Depression following a traumatic brain injury: uncovering cytokine dysregulation as a pathogenic mechanism

Abstract

A substantial number of individuals have long-lasting adverse effects from a traumatic brain injury (TBI). Depression is one of these long-term complications that influences many aspects of life. Depression can limit the ability to return to work, and even worsen cognitive function and contribute to dementia. The mechanistic cause for the increased depression risk associated with a TBI remains to be defined. As TBI results in chronic neuroinflammation, and priming of glia to a secondary challenge, the inflammatory theory of depression provides a promising framework for investigating the cause of depression following a TBI. Increases in cytokines similar to those seen in depression in the general population are also increased following a TBI. Biomarker levels of cytokines peak within hours-to-days after the injury, yet pro-inflammatory cytokines may still be elevated above physiological levels months-to-years following TBI, which is the time frame in which post-TBI depression can persist. As tumor necrosis factor α and interleukin 1 can signal directly at the neuronal synapse, pathophysiological levels of these cytokines can detrimentally alter neuronal synaptic physiology. The purpose of this review is to outline the current evidence for the inflammatory hypothesis of depression specifically as it relates to depression following a TBI. Moreover, we will illustrate the potential synaptic mechanisms by which tumor necrosis factor α and interleukin 1 could contribute to depression. The association of inflammation with the development of depression is compelling; however, in the context of post-TBI depression, the role of inflammation is understudied. This review attempts to highlight the need to understand and treat the psychological complications of a TBI, potentially by neuroimmune modulation, as the neuropsychiatric disabilities can have a great impact on the rehabilitation from the injury, and overall quality of life.

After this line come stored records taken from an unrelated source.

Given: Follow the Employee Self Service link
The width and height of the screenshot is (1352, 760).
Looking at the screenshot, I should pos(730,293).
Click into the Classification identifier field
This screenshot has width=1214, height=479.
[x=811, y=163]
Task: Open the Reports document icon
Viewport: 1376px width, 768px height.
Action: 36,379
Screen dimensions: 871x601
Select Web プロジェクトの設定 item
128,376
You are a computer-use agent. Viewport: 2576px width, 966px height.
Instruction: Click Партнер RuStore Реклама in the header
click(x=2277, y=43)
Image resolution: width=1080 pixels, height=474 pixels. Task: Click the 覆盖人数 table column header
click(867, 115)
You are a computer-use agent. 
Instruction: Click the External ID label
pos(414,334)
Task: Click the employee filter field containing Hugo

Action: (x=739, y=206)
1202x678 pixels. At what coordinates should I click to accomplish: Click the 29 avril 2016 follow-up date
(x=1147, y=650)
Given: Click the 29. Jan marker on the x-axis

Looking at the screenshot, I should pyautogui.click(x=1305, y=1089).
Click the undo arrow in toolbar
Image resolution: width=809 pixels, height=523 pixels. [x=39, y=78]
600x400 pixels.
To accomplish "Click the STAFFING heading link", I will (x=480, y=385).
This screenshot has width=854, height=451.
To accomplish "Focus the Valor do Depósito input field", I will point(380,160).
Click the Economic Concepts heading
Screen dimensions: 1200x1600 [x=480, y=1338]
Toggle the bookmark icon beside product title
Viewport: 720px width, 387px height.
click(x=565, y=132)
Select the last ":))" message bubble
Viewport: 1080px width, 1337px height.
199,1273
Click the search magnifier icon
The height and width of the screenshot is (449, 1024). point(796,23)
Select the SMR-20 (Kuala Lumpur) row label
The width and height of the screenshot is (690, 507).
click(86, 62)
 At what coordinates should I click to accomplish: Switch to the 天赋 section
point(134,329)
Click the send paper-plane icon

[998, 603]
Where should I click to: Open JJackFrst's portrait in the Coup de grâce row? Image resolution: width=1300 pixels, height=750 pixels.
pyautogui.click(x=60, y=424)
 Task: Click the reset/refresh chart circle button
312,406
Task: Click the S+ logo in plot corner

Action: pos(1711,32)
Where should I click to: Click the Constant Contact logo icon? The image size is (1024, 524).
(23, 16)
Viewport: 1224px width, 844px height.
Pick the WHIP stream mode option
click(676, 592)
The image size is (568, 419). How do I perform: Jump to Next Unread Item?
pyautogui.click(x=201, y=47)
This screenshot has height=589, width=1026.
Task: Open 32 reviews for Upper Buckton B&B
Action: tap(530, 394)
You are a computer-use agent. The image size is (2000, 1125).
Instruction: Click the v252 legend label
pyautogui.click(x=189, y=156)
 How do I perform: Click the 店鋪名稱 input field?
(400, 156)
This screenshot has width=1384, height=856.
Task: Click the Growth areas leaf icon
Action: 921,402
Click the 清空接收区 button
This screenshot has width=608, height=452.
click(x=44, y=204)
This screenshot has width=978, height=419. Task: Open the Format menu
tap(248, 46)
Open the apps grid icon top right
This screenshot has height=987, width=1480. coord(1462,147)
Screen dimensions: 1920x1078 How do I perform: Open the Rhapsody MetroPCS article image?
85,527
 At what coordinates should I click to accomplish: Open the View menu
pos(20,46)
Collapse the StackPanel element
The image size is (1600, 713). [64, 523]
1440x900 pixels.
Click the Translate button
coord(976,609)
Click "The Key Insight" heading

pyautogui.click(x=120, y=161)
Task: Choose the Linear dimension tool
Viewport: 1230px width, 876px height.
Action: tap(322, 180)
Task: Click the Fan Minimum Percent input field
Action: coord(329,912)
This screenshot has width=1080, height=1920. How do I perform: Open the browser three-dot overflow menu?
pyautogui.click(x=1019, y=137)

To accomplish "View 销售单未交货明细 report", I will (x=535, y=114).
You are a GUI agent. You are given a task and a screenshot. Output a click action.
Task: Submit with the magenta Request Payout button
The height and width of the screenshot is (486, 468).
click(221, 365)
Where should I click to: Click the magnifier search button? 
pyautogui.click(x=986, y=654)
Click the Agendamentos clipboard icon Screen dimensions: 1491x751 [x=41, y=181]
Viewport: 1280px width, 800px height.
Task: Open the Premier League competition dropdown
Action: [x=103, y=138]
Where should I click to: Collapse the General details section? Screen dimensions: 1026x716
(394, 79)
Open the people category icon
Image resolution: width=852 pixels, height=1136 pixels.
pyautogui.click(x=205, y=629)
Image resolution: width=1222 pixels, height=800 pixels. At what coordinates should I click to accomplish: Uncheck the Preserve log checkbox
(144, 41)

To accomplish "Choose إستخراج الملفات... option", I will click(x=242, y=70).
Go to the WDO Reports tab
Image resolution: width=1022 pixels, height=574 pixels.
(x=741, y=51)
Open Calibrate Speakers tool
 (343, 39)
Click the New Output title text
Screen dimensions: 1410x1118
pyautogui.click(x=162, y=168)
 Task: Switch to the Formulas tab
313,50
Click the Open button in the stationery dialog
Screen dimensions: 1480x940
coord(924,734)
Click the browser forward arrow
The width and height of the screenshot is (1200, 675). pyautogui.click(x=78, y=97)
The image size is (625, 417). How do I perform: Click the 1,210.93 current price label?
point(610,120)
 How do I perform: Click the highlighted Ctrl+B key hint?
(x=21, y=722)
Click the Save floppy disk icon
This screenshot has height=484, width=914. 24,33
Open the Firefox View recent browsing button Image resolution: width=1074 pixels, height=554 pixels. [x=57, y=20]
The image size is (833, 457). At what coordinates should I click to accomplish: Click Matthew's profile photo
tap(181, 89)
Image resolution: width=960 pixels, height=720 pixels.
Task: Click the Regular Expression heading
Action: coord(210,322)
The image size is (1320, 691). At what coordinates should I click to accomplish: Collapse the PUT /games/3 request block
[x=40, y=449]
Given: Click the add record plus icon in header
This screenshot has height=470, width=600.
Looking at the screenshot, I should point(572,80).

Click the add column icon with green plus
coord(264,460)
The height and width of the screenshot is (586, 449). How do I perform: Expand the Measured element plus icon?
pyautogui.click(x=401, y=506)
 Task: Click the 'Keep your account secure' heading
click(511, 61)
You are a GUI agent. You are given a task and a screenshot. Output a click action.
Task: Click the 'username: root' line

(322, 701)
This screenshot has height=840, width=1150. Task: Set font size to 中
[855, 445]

Keywords: N-methyl-D-aspartic acid; astrocytes; chronic traumatic encephalopathy; concussion; inflammation; interleukin 1; major-depressive disorder; microglia; synaptic physiology; tumor necrosis factor α.

Figure 1

The effect of traumatic brain injury (TBI) on acute cytokine response, and chronic cytokine dysregulation. (a) A TBI causes local reactive microglia/macrophages and astrocytes (b). Humoral, cellular, and neural routes (c) lead to increase in local and systemic cytokines. The profile of the different cytokines (for example, interleukin (IL)-1, IL-6, and tumor necrosis factor α (TNFα)), indicated by the blue, orange, and green dots, have slightly different temporal patterns and max amplitude, but in general, follow a similar profile. (d) The acute inflammatory response to injury results in a surge of cytokines within the first hours-to-days after injury, which can be easily detected by biomarker assays (pink box). After the first week post-injury (e), cytokines fall below the level of sensitivity for most biomarker assays, but potentially remain above physiological levels (green box). Compounding factors, such as psychosocial stress and infection, may result in secondary spikes in inflammatory cytokines as measured in biomarker assays (f). Regardless, of the ability to measure cytokines in biomarker assays, therapeutically targeting the chronic dysregulated cytokines during the months-to-years after injury (g), could reduce cognitive, psychological, and physical complications of a TBI. Future studies are warranted to test this prediction. However, as cytokines have essential physiological functions, it will be necessary to have selective therapeutics that restore the physiological balance of cytokines, and not pan-immune suppression.

Figure 2

Mechanisms by which interleukin 1 (IL-1) and tumor necrosis factor (TNF) can directly regulate neuronal synaptic function. (a) (A) IL-1 and TNFα regulate the excitatory and inhibitory neurotransmitter balance. Hyperphysiological levels of cytokines, such as following a traumatic brain injury (TBI), increase excitatory (α-amino-3-hydroxy-5-methyl-4-isoxazolepropionic acid receptor (AMAPR) and N-methyl-D-aspartic acid receptor (NMDAR)) neurotransmission, while decreasing inhibitory (γ-aminobutyric acid (GABA) A receptor (GABA_AR)) neurotransmission. Cytokines can also affect the release of glutamate (Glu) from neurons, and the uptake and release of glutamate from astrocytes. (B) IL-1 and TNFα also increase the activity of the serotonin transporter (SERT), leading to a decrease in serotonin (5-HT) at the synapse. (C) Members of the IL-1 family of proteins are also involved in synapse formation and stabilization, and IL-1 signaling can regulate this process. EAAT2: Excitatory amino acid transporter 2; IL-1R1: IL-1 receptor 1; IL-1RAPL1: IL-1-receptor accessory protein like 1; IL-1RAcP: IL-1 receptor accessory protein; TNFR1: TNF receptor 1; JNK: c-Jun terminal kinase; system X_C ^-: cystine/glutamate antiporter system.